Client: Bigger Bang
In 2017 I worked as a 3D generalist for film and television production company Bigger Bang on a small project for their client, Shell.
The project was to create a short animation that would be used internally at Shell to show the process of decommissioning oil rigs in the Brent Oil Field, owned by Shell. Initially, the goal was to also include the Pioneering Spirit, a boat specifically built to carry oil rig platforms, but eventually, this was reduced to just showing the oil rig, a comparison of the oil rig's size compared to landmarks and the basics of how the top of the oil rig platform detaches from the base.
My role was to work directly with director, David Hatter, to take existing assets, model new ones and animate and render them to create a blueprint-style animation. The animation was completed in Blender 3D.
I was initially provided with an existing oil rig asset, but I knew such a high resolution model would be both difficult to manage and would probably not work well with the methods I was intending to use to get the blueprint look. Below is a test render that I sent to the director to explain this. Upon seeing this he gave me the go-ahead to spend time heavily reducing the complexity of the model, which resulted in practically all pieces of the oil rig being remodelled with simpler geometry.
Below is the finalised look for the blueprint, using the remodelled oil rig. Created in Blender 3D, this combined the Blender Internal render engine's wireframe shader for the main geometry detail, Freestyle for the thicker outlines and Cycles for the diffuse shading.

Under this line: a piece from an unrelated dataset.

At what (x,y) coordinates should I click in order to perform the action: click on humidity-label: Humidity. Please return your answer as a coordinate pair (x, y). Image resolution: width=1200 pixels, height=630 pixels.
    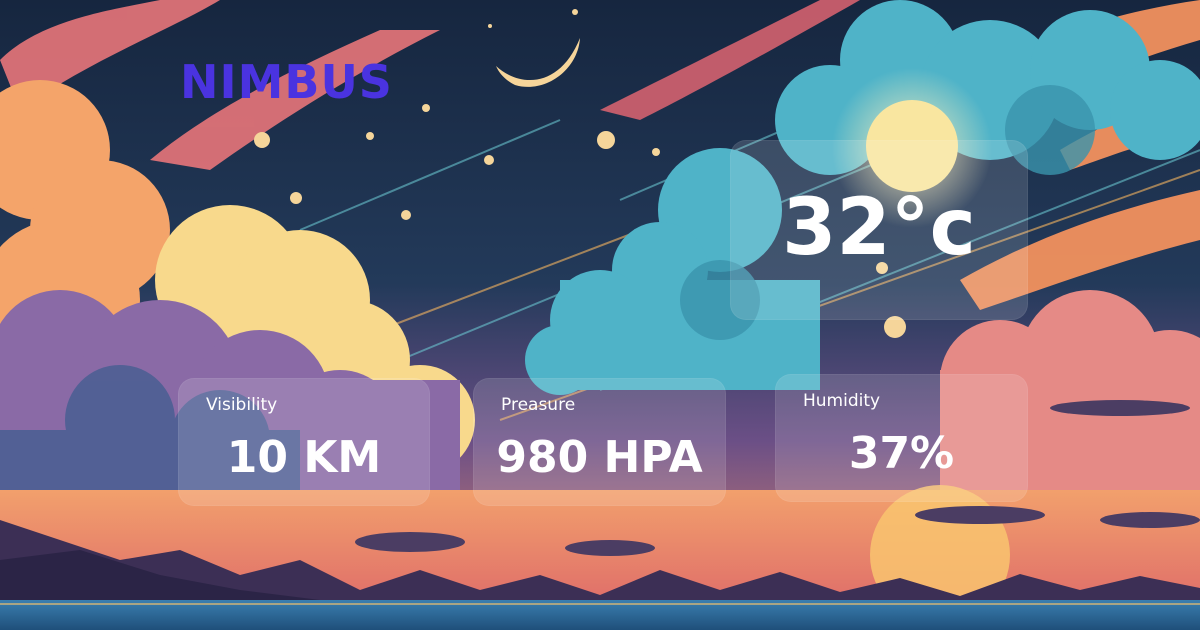
    Looking at the image, I should click on (842, 401).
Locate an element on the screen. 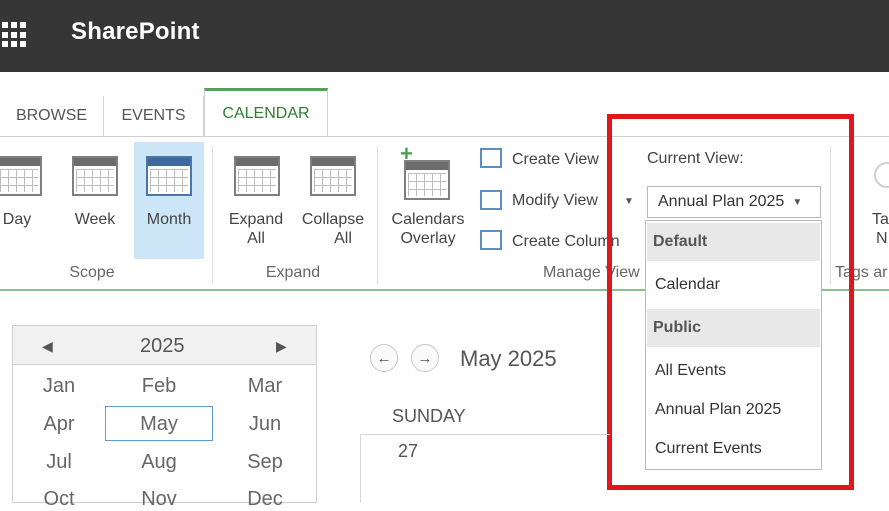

Despite having the intention to wholly use the Cycles rendering engine for this, combined with Freestyle for the line rendering, even with simplified geometry the render time was too costly to use Freestyle for everything. Instead, Blender's 'Blender Render' engine (Blender Internal) was used for the bulk of the line work and Freestyle was reduced to only doing the outlines of geometry, something that Blender Internal couldn't do and Freestyle could do without extending render times too much. Several render passes from the two render engines and Freestyle were then combined in Blender's compositor to create the finished effect.
The first stage of the animation shows a transition between some existing footage of an oil rig and the digital oil rig. The digital oil rig only had to be representative of the real oil rig, so the transition isn't exact.
The second stage of the animation was to show the oil rig to scale next to some famous landmarks. I reused the Empire State Building from another project I had done for Bigger Bang and modeled The Eiffel Tower.